One of the heirs to Seattle rock’s post-grunge lineage, singer/guitarist Cameron Lavi-Jones subscribes to the Dave Grohl school of blistering melodic anthems — the kind that could soar on rock radio without stooping to the format’s lowest common denominator. (How many hard rock acts employ a full-time cellist?) The alt-rock quartet, which plays Capitol Hill Block Party next month, has already earned its stripes on the local club circuit and “BIG THANK,” produced by London Bridge’s Eric Lilavois, represents a big step in their maturation.
Mala Suerte, “Mala Suerte”
Make no mistake, Mala Suerte’s border-bridging, garage-rocking, wall-o’-punk frenzy is best experienced live. But close your eyes, crank this unholy debut from members of Seattle’s Acid Tongue and the Grizzled Mighty and their like-minded Mexico City friends, and you can practically feel the beer cans whizzing by your head.
Max Creeps, “Nein”
Speaking of punk frenzies, this “mysterious” Seattle duo — who look and sound a lot like Duff McKagan and the Fastbacks’ Kurt Bloch — emerged this year with a fun/fabricated backstory about the breakup of the “influential” band no one had ever heard of. For all the extracurriculars, “Nein” is a blast of no-frills punk rock ‘n’ roll that goes down like the last swig of Rainier before biking home from a dive bar club.
Pedro the Lion, “Havasu”
Back in January, Northwest indie rock dignitary David Bazan released without warning chapter two of a planned five-album project exploring his past through various childhood hometowns. If anyone can keep such a granular self-reflective saga compelling for five whole albums it’s Bazan and “Havasu” picks up where he left off after reviving the Pedro mantle for 2019’s mighty “Phoenix” LP.
Sea Lemon, “Close Up” EP
In one of the strongest debuts of the year, singer-songwriter Natalie Lew’s glimmering, jangling dream-pop hits like a summer breeze here to chase the Juneuary gray away. One spin and the infectiously sparkling “Sunday” will be running through your head all week.
Small Paul, “Strangeland” EP
This month the new band from local fixtures in the Moondoggies, Chris King & the Gutterballs and All Star Opera cracked open its first EP, teeming with the sort of countrified ’70s rock the first two acts hang their hats on.

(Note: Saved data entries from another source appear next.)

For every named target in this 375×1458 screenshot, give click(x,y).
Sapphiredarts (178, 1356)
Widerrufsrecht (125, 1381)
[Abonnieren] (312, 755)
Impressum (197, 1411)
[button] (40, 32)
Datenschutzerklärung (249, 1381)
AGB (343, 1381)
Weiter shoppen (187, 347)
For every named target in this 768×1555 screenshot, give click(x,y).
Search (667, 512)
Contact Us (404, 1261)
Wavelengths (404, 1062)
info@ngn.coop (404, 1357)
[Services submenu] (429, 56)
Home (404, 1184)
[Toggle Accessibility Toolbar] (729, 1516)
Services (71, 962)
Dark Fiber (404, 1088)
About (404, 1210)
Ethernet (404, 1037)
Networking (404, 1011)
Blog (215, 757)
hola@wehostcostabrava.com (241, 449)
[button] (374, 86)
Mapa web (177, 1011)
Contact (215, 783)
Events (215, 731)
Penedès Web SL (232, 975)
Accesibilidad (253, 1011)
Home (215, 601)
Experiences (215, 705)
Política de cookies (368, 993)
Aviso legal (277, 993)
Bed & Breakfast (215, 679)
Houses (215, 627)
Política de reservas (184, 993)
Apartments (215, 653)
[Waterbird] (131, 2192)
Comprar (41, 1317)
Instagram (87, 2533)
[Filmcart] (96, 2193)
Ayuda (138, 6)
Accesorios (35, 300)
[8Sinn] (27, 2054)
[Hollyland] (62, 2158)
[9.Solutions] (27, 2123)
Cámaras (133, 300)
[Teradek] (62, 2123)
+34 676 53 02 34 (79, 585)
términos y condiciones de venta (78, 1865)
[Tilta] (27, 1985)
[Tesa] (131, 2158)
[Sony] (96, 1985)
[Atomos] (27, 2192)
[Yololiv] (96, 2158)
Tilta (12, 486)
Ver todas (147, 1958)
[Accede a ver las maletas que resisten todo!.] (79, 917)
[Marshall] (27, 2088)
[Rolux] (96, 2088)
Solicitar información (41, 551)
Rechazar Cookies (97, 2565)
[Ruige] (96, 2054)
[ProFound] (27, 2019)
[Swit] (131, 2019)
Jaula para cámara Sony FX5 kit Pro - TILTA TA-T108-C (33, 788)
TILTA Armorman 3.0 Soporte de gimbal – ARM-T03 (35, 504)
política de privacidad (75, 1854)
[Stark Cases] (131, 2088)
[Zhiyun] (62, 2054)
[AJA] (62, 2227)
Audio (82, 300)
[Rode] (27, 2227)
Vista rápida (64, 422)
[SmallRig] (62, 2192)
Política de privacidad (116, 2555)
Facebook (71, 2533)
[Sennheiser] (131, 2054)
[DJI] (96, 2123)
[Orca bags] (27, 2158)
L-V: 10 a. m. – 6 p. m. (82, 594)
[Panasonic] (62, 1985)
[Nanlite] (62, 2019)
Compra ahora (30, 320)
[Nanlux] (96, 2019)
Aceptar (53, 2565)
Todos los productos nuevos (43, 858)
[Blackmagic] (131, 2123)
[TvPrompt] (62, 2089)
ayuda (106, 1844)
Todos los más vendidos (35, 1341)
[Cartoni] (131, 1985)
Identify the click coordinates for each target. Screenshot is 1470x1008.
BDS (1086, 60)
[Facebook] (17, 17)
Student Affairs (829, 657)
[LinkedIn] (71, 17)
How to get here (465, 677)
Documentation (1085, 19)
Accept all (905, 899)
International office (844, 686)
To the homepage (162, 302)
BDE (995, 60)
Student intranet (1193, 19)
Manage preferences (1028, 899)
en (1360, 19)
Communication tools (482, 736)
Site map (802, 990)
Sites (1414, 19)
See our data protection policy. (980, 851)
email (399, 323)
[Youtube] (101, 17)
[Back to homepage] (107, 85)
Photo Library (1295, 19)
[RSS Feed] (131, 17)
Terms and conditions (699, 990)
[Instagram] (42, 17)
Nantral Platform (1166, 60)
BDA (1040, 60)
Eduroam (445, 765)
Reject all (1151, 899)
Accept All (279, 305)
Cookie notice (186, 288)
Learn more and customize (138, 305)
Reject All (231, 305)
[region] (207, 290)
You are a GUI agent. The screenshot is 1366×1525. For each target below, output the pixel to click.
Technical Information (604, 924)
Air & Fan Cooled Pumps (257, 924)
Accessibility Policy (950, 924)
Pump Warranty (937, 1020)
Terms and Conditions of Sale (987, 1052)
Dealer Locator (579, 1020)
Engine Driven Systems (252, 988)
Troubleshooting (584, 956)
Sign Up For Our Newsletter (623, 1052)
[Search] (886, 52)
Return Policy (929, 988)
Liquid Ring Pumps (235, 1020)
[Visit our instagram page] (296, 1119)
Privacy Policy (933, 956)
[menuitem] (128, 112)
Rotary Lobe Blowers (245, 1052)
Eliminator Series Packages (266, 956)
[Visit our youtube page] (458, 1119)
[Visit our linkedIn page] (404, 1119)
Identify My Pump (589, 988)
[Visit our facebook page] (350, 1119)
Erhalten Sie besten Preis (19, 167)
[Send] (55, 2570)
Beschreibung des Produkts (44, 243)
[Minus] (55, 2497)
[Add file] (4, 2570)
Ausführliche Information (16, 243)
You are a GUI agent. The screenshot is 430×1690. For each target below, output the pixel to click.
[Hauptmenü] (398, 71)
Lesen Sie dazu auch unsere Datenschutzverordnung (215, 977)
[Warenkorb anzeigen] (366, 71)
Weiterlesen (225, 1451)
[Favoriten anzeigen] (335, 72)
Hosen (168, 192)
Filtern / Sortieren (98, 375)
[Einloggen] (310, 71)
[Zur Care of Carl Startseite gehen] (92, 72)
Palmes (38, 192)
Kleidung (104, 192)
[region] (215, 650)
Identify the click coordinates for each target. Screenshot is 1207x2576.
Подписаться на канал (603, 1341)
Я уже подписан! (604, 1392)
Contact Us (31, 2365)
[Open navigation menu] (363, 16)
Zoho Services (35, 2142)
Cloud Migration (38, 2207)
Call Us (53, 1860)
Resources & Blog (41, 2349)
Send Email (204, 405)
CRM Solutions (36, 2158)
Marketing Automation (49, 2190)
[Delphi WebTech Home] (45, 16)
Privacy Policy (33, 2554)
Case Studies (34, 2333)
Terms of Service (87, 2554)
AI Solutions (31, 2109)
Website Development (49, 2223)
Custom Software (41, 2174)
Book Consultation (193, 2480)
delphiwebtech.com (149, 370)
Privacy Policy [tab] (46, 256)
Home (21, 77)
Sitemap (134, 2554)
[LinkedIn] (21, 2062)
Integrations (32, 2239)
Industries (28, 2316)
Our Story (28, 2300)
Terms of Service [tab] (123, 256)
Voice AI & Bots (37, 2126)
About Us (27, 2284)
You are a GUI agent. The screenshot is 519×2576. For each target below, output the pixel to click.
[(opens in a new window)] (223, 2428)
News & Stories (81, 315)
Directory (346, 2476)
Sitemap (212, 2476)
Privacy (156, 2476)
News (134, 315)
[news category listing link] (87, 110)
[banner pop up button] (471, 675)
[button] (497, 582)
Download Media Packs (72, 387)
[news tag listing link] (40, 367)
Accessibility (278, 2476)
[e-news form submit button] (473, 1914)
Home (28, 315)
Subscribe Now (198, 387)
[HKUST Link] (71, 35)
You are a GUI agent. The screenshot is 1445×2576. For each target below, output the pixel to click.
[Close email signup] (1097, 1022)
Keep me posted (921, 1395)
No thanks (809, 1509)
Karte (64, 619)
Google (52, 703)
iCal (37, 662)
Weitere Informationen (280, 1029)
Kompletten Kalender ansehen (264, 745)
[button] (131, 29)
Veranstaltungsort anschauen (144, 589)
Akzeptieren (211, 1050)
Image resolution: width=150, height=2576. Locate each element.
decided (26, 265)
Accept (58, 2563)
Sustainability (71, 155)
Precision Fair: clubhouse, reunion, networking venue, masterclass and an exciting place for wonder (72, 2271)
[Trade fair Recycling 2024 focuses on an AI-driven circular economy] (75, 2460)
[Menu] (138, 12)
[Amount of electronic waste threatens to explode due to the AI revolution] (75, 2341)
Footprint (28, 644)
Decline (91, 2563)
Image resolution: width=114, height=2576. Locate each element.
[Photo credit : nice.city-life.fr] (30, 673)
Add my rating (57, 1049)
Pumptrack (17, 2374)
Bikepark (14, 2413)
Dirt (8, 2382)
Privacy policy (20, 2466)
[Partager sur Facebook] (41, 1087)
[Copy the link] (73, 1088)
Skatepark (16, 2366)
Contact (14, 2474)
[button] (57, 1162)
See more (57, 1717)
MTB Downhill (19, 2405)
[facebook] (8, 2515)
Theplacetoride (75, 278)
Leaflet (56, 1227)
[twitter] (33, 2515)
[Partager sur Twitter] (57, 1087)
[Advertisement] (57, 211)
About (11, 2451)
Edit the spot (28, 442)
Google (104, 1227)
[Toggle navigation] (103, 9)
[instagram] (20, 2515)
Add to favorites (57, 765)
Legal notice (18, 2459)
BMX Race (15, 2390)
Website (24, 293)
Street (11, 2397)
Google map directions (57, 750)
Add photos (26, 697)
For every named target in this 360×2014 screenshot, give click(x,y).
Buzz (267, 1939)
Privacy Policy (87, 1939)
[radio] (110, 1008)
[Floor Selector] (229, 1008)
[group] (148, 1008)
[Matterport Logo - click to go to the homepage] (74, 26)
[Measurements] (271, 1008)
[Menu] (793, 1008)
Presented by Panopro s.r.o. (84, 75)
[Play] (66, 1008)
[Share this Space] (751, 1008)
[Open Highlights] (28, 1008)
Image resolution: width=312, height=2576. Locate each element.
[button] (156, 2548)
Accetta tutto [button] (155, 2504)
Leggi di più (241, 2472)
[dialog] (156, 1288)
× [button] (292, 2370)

King and lead ‘doggy Kevin Murphy share vocal duties across four tracks that shimmer like a mirage across a dusty Eastern Washington landscape.
Tres Leches, “Fósil”
The local post-punk faves return on their anticipated sophomore album to rail against low-paying promoters and the commodification of art (“Two Fifty”), and Seattle police union boss Mike Solan on the biting defund anthem “Cop Out.” In its less confrontational moments, the twirling psychedelia of “Tiempo” and “Nieve” show the songwriting strides multi-instrumentalists Alaia D’Alessandro and Ulises Mariscal have made since 2019’s well-received “Amorfo.”
UMI, “Forest in the City”
This rising R&B star has been simmering for years after a number of impressive EPs and singles, not to mention a soul-cleansing Capitol Hill Block Party set in 2019. The Seattle-reared, L.A.-based singer (the niece of Seattle gospel-blues force Lady A) delivered her neo-soul inflected first full-length this spring, kicking off her tour back home with a sold-out, two-night blowout at Neumos.
Vic Daggs II, “Eye of the Storm” EP
The Kent rapper announced himself with this well-honed, six-song debut, teaming up with ace Seattle producer Elan Wright. Daggs sounds equally comfortable chopping up hard-hitting beats (“Natural”) as he does slowing it down and getting vulnerable on the half-sung “Ashes.”
Correction: A previous version of this story misstated Jillian Raye’s last name.